Queste parti del Vangelo di Luca mi portano a riflettere sulla nascita. Sbagliando, si è portati a pensare che nella vita si nasca una sola volta. Si nasce quando le speranze vacillano; quando ci manca la forza per fare l’ultimo miglio; quando i risultati sperati non collimano con le aspettative. I pastori sono rinati quando, senza indugio, andarono a cercare la buona notizia. Non andarono alla cieca, gli angeli diedero dei segni per riconoscere la buona novella.
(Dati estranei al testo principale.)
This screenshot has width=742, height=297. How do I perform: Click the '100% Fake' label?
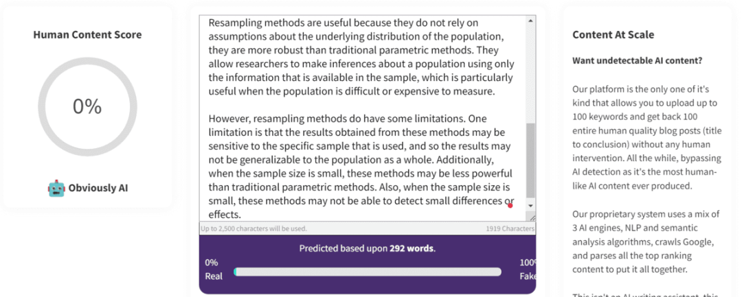click(x=528, y=269)
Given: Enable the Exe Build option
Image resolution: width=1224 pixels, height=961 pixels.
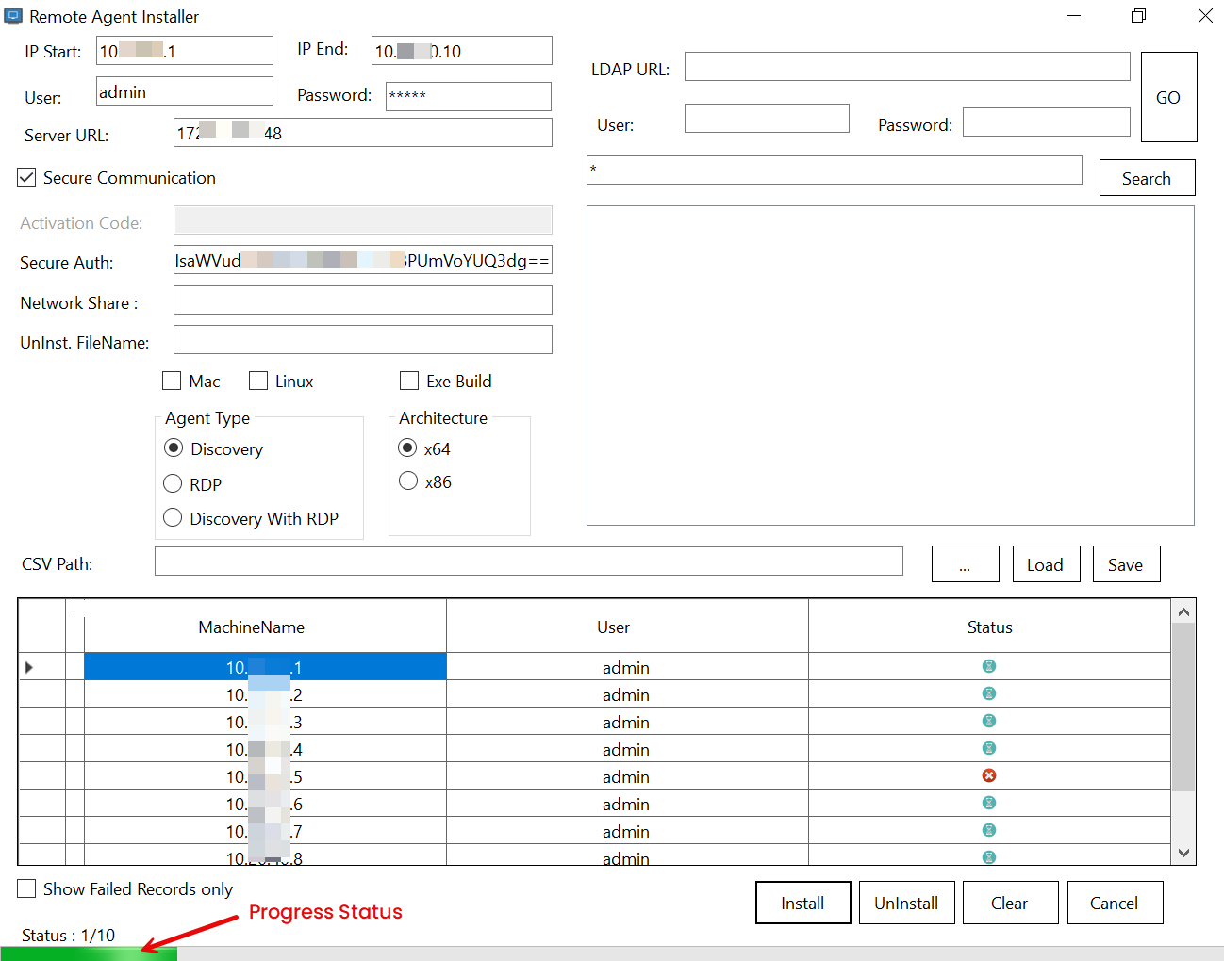Looking at the screenshot, I should coord(409,381).
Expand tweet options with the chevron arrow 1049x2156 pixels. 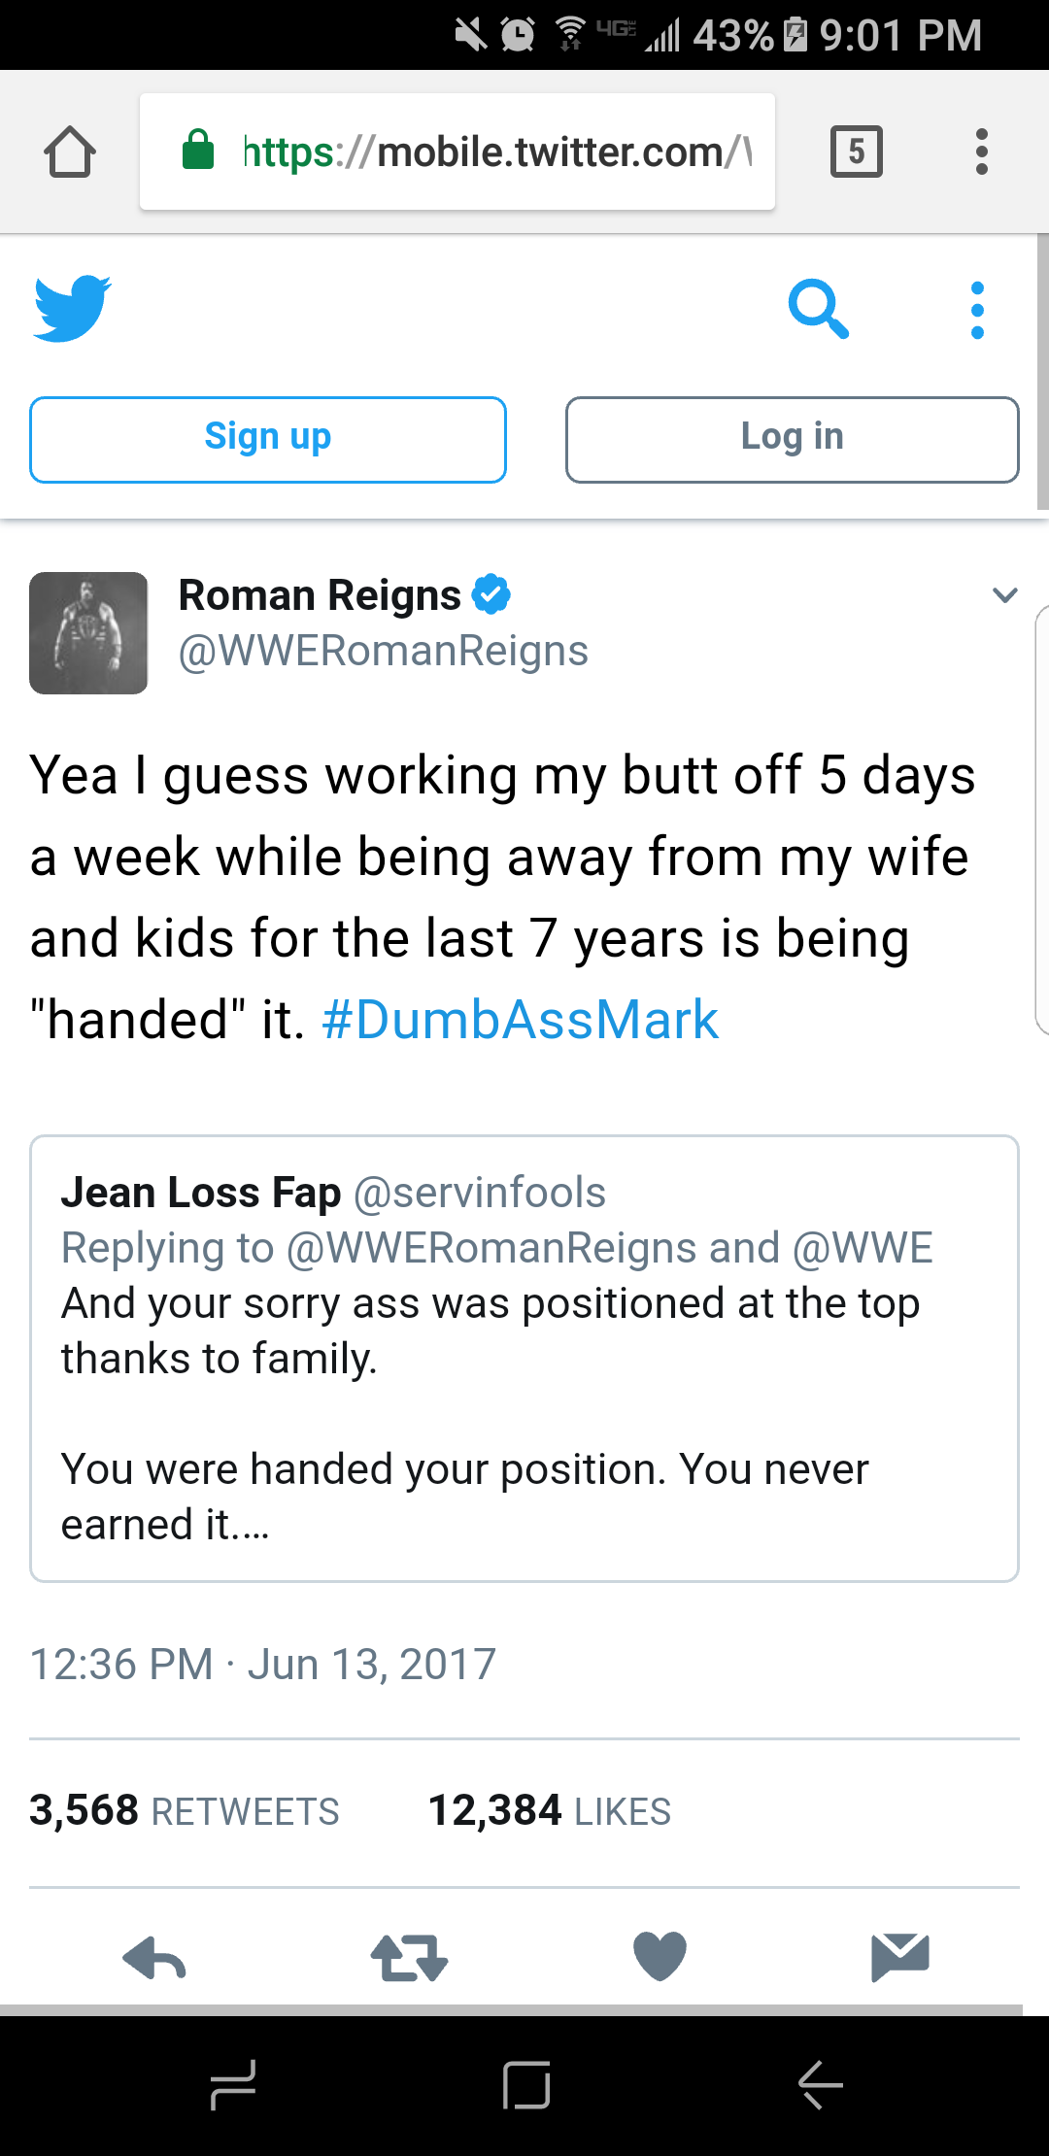[1005, 594]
Tonando ai tempi nostri, al Covid 19 che ha rivoluzionato la quotidianità delle persone in tutto il mondo, ai nuovi assetti economici, giuridici e sociali e che ha cambiato la vita democratica dei cittadini e degli Stati, la pandemia ha mutato anche la comunicazione. Le narrazioni degli avvenimenti, pur non essendo più le stesse nella sostanza e nella forma, non hanno determinato però cambiamenti virtuosi. Studiosi e scienziati di vari settori si stanno sforzando di dare delle chiavi di lettura pure trasversali e interdisciplinari su quanto sta accadendo e ci attende, ma risultano ancora non esaustive.
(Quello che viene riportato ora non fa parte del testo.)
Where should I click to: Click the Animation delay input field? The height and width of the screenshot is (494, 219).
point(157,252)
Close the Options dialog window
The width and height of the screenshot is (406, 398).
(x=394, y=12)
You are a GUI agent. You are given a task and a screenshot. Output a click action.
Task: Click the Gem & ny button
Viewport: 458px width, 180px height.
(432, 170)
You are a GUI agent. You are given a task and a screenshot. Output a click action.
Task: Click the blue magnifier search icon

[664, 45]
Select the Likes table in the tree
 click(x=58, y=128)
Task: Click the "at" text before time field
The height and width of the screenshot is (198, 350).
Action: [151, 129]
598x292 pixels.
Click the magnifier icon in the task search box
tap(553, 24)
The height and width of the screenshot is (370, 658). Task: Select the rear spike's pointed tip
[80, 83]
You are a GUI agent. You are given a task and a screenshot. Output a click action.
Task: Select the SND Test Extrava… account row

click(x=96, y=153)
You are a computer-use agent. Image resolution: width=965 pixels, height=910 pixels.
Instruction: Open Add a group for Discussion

Penso che anche i media in questo periodo si siano perlopiù limitati a inseguire gli eventi, l’agenda politica, hanno seguito o in alcuni casi addirittura cavalcato l’onda, senza riuscire ad essere incisivi, ad esprimere al meglio il ruolo di “in-formazione” che compete loro. Almeno non tutti. Forse sono mancati “i segni” , quelli giusti che hanno dato gli angeli ai pastori per riconoscere le buone notizie.
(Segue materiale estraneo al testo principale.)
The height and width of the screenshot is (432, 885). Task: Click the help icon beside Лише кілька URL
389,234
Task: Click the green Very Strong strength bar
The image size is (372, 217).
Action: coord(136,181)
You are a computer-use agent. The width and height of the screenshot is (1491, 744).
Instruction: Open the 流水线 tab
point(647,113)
Papa Francesco nel primo capitolo dell’enciclica “Fratelli tutti”, intitolato “Le ombre di un mondo chiuso”, dedica alcuni paragrafi alla comunicazione. Nel paragrafo 50 ci sono degli indicatori interessanti per giungere alla verità: “ È un cammino perseverante, fatto anche di silenzi e di sofferenze, capace di raccogliere con pazienza la vasta esperienza delle persone e dei popoli. Il cumulo opprimente di informazioni che ci inonda non equivale a maggior saggezza. La saggezza non si fabbrica con impazienti ricerche in internet, e non è una sommatoria di informazioni la cui veracità non è assicurata. In questo modo non si matura nell’incontro con la verità. Le conversazioni alla fine ruotano intorno agli ultimi dati, sono meramente orizzontali e cumulative. Non si presta invece un’attenzione prolungata e penetrante al cuore della vita, non si riconosce ciò che è essenziale per dare un senso all’esistenza. Così, la libertà diventa un’illusione che ci viene venduta e che si confonde con la libertà di navigare davanti a uno schermo. Il problema è che una via di fraternità, locale e universale, la possono percorrere soltanto spiriti liberi e disposti a incontri reali”.

Un percorso complesso che ci chiede di rinascere come persone e come comunicatori. Senza indugio. Una nuova nascita ci potrebbe condurre alla buona notizia, a quella che costruisce, edifica ponti e non muri, semina speranza, gioia e solidarietà tra gli esseri umani nonostante il buio in fondo al tunnel.